Hyun Gyu Lim, Jae Hyung Lim, Gyoo Yeol Jung

Abstract

Refactoring microorganisms for efficient production of advanced biofuel such as n-butanol from a mixture of sugars in the cheap feedstock is a prerequisite to achieve economic feasibility in biorefinery. However, production of biofuel from inedible and cheap feedstock is highly challenging due to the slower utilization of biomass-driven sugars, arising from complex assimilation pathway, difficulties in amplification of biosynthetic pathways for heterologous metabolite, and redox imbalance caused by consuming intracellular reducing power to produce quite reduced biofuel. Even with these problems, the microorganisms should show robust production of biofuel to obtain industrial feasibility. Thus, refactoring microorganisms for efficient conversion is highly desirable in biofuel production. In this study, we engineered robust Escherichia coli to accomplish high production of n-butanol from galactose-glucose mixtures via the design of modular pathway, an efficient and systematic way, to reconstruct the entire metabolic pathway with many target genes. Three modular pathways designed using the predictable genetic elements were assembled for efficient galactose utilization, n-butanol production, and redox re-balancing to robustly produce n-butanol from a sugar mixture of galactose and glucose. Specifically, the engineered strain showed dramatically increased n-butanol production (3.3-fold increased to 6.2 g/L after 48-h fermentation) compared to the parental strain (1.9 g/L) in galactose-supplemented medium.
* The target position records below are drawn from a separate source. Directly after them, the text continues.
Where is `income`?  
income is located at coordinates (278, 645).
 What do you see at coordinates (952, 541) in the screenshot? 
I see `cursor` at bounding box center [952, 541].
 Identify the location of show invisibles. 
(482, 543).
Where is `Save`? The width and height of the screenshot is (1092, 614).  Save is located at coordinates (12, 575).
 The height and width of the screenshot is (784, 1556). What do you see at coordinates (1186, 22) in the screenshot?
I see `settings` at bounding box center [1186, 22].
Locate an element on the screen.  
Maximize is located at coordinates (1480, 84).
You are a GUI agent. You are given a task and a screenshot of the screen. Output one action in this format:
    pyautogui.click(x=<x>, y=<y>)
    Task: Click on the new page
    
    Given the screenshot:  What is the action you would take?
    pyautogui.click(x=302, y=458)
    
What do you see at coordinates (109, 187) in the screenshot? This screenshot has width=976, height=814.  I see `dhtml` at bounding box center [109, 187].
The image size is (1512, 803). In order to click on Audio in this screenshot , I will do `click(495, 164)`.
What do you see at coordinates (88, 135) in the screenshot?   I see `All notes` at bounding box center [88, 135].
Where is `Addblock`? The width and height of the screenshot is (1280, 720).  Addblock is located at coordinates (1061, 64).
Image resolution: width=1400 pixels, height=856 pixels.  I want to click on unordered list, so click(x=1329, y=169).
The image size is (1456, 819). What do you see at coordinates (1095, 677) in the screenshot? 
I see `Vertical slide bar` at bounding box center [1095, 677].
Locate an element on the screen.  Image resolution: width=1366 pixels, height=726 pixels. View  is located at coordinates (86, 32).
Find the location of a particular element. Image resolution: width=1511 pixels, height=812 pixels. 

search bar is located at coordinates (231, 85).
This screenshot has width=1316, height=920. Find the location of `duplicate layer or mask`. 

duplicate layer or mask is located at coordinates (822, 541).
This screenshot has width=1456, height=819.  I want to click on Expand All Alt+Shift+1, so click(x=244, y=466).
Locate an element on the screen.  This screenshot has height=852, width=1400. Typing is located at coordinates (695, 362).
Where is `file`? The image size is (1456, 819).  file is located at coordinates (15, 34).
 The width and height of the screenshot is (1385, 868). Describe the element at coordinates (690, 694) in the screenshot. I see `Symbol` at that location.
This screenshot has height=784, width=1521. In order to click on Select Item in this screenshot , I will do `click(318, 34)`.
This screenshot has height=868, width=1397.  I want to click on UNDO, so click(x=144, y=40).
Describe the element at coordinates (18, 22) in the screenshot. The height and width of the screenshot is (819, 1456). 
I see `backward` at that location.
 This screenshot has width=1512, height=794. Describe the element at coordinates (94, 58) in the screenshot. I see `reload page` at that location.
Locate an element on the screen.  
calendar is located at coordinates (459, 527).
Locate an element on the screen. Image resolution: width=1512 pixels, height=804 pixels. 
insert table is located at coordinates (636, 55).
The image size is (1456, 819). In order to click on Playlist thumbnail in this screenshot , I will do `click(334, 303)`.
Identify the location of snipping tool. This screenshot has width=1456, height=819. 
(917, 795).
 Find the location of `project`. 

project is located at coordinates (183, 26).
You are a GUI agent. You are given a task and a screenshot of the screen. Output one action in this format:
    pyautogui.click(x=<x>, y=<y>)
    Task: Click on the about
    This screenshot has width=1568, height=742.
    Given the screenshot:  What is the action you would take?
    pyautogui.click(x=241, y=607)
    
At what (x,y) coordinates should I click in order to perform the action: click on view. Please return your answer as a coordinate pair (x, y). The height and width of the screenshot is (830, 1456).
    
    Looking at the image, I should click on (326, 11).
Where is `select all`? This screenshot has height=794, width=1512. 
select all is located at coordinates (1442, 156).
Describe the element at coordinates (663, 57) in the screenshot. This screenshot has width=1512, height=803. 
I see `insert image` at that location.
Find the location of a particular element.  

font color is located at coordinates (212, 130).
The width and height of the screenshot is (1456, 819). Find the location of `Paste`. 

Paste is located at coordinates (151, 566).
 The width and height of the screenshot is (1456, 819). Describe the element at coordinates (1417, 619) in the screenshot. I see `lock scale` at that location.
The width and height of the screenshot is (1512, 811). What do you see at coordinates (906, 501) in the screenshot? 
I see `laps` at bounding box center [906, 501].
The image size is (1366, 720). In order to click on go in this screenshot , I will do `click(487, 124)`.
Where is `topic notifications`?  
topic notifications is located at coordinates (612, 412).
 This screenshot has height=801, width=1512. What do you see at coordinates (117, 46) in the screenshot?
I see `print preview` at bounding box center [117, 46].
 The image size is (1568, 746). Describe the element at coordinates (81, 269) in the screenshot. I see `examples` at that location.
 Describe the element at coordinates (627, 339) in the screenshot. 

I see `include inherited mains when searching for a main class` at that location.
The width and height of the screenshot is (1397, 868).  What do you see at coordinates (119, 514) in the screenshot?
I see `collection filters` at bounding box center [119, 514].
Moreover, fermentation with mixtures of galactose and glucose at various ratios from 2:1 to 1:2 confirmed that our engineered strain was able to robustly produce n-butanol regardless of sugar composition with simultaneous utilization of galactose and glucose. Collectively, modular pathway engineering of metabolic network can be an effective approach in strain development for optimal biofuel production with cost-effective fermentable sugars. To the best of our knowledge, this study demonstrated the first and highest n-butanol production from galactose in E. coli. Moreover, robust production of n-butanol with sugar mixtures with variable composition would facilitate the economic feasibility of the microbial process using a mixture of sugars from cheap biomass in the near future.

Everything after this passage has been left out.